**WHAT YOU SHOULD DO**
Each record must be output exactly and in full.
BEGIN DATA FOR THE TASK
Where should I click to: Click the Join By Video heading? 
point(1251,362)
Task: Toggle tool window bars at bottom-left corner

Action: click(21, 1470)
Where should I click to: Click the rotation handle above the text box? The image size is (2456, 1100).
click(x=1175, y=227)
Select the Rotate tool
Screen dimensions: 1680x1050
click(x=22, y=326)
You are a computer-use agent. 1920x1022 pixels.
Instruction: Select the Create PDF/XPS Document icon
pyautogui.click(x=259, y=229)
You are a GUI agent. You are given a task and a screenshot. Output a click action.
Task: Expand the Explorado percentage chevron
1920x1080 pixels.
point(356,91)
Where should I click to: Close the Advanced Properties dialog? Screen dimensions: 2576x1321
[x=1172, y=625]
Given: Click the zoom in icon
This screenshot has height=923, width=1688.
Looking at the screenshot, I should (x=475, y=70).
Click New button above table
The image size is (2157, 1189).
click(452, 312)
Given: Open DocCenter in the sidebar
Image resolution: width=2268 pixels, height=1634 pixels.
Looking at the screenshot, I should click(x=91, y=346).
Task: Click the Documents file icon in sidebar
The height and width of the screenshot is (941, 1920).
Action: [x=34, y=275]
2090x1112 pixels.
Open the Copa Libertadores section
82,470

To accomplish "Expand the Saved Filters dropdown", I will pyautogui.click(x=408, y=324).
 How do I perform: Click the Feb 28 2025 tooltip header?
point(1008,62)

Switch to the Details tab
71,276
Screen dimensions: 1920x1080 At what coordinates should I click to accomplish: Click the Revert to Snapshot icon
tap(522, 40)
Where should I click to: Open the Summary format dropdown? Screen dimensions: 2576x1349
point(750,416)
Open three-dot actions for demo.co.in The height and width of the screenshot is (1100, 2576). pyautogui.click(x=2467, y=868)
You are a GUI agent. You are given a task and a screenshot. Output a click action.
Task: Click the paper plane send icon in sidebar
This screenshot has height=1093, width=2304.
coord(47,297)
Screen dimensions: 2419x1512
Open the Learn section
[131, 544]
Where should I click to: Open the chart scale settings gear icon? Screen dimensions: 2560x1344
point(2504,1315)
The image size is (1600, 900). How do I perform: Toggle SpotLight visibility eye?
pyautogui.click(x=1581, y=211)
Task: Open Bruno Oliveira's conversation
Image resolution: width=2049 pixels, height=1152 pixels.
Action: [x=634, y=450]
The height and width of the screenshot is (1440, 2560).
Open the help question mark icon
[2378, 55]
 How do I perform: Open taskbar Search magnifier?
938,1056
END DATA FOR THE TASK
**RESULT**
Where should I click to: Click the Join By Video heading? 
point(1251,362)
Task: Toggle tool window bars at bottom-left corner

Action: click(21, 1470)
Where should I click to: Click the rotation handle above the text box? The image size is (2456, 1100).
click(x=1175, y=227)
Select the Rotate tool
Screen dimensions: 1680x1050
click(x=22, y=326)
You are a computer-use agent. 1920x1022 pixels.
Instruction: Select the Create PDF/XPS Document icon
pyautogui.click(x=259, y=229)
You are a GUI agent. You are given a task and a screenshot. Output a click action.
Task: Expand the Explorado percentage chevron
1920x1080 pixels.
point(356,91)
Where should I click to: Close the Advanced Properties dialog? Screen dimensions: 2576x1321
[x=1172, y=625]
Given: Click the zoom in icon
This screenshot has height=923, width=1688.
Looking at the screenshot, I should (x=475, y=70).
Click New button above table
The image size is (2157, 1189).
click(452, 312)
Given: Open DocCenter in the sidebar
Image resolution: width=2268 pixels, height=1634 pixels.
Looking at the screenshot, I should click(x=91, y=346).
Task: Click the Documents file icon in sidebar
The height and width of the screenshot is (941, 1920).
Action: [x=34, y=275]
2090x1112 pixels.
Open the Copa Libertadores section
82,470

To accomplish "Expand the Saved Filters dropdown", I will pyautogui.click(x=408, y=324).
 How do I perform: Click the Feb 28 2025 tooltip header?
point(1008,62)

Switch to the Details tab
71,276
Screen dimensions: 1920x1080 At what coordinates should I click to accomplish: Click the Revert to Snapshot icon
tap(522, 40)
Where should I click to: Open the Summary format dropdown? Screen dimensions: 2576x1349
point(750,416)
Open three-dot actions for demo.co.in The height and width of the screenshot is (1100, 2576). pyautogui.click(x=2467, y=868)
You are a GUI agent. You are given a task and a screenshot. Output a click action.
Task: Click the paper plane send icon in sidebar
This screenshot has height=1093, width=2304.
coord(47,297)
Screen dimensions: 2419x1512
Open the Learn section
[131, 544]
Where should I click to: Open the chart scale settings gear icon? Screen dimensions: 2560x1344
point(2504,1315)
The image size is (1600, 900). How do I perform: Toggle SpotLight visibility eye?
pyautogui.click(x=1581, y=211)
Task: Open Bruno Oliveira's conversation
Image resolution: width=2049 pixels, height=1152 pixels.
Action: [x=634, y=450]
The height and width of the screenshot is (1440, 2560).
Open the help question mark icon
[2378, 55]
 How do I perform: Open taskbar Search magnifier?
938,1056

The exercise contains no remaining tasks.